It’s safe to say that Mission Bay is San Francisco’s fastest-growing neighborhood. Empty Southern Pacific Railroad yards only 15 years ago, the district is now home to some of San Francisco’s finest apartment and condominium complexes, with more going up seemingly every day. Want to see the future of Mission Bay? Stand at the corner of Third Street and Mission Bay Boulevard and look back toward downtown. You’ll see no fewer than four cranes busy at work, lifting girders and beams into place on what will soon be two new mid-rise apartment complexes, Venue and MB 360. Google Maps still shows the two-block stretch of Fourth Street between Channel and China Basin as an unbroken string of parking lots; they need to catch up.
The neighborhood genesis is simple: once part of San Francisco Bay, Mission Bay was created over a period of time ending in 1910 when land excavated from other parts of the city – notably Rincon Hill – was dumped into the bay. The new real estate transformed a rough-and-tumble waterfront into a patchwork of utilitarian railroad yards and stayed that way for almost a century, until 1998, when Mission Bay was targeted for redevelopment by the City of San Francisco. Catellus, a real estate firm created when Southern Pacific merged with the Santa Fe Railroad, was charged with the job of creating the new neighborhood.

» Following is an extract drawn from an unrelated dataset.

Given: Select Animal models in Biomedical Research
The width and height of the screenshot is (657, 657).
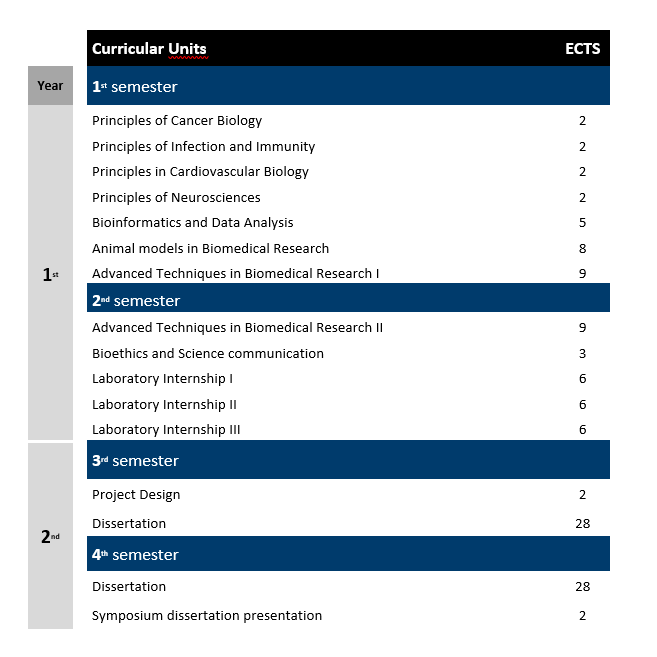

In 2003, Mission Bay’s first major commercial development, the 43-acre USCF Mission Bay Campus, was completed. Since then, Mission Bay has become a magnet for healthcare, pharmaceutical and biotechnology business, attracting the likes of Bayer, Nektar and Fibrogen. Residential development followed UCSF to the neighborhood, beginning on a corridor of Berry Street, across Mission Creek from the heart of Mission Bay. It has since spread throughout the area.
It’s not easy creating a neighborhood out of nothing but it is easy to see why Mission Bay was chosen for that task. Centrally located and within easy walking distance of downtown and AT & T Park, it offers easy access to Caltrain, MUNI and Highway 280, stellar new housing, great bay and city views and a long stretch of waterfront.
Its developers have anticipated residents’ tastes and needs by attracting a diverse group of restaurants and night spots – nearby King Street is lined with new businesses, restaurants like Umami Burger, Nama, a branch of Amici’s Pizza and, at the ballpark, the Public House and Momo’s – including a neo-classic bowling alley/night club, Lucky Strike Bowl. King Street is also where residents can go for everyday services like Safeway and Walgreens, maybe stopping on their way home at the city’s newest library branch (opened in 2006), at 960 Fourth Street.
Mission Bay has multiple parks, including the promenade behind AT & T Park and UCSF’s central Koret Quad, a large green space featuring multiple outdoor art installations. A section of the 500-mile San Francisco Bay Trail runs along the Mission Bay waterfront. Mission Creek, a venerable waterway at the western edge of the neighborhood, features green space and public walking paths on both shores.
Mission Creek is also where you’ll find evidence of Mission Bay’s funkier days. A group of 20 or so houseboats – “floating homes” – has been bobbing up and down on the creek since the early 1970s, a small anachronistic outlier surrounded by progress and growth of a distinctly 21st-century fashion.
Maybe Mission Creek’s funky houseboat settlement isn’t too much of an outlier, though. All along Terry Francois Boulevard, at Mission Bay’s eastern border, are reminders of a different time and place – weatherbeaten maritime buildings, no-nonsense working piers, ships in the Pier 54 dry dock and a bit of local color, the Bay View Boat Club. Home to an annual “Plastic Regatta,” the club’s modest yellow clubhouse was towed from Hunters Point to its present site at 489 Terry Francois Boulevard in 1962.
There it stays, in the shadow of the shiny new headquarters of clothier Old Navy, a fun reminder that even in San Francisco’s most dynamically changing, newest neighborhood, a little bit of the old city shines through.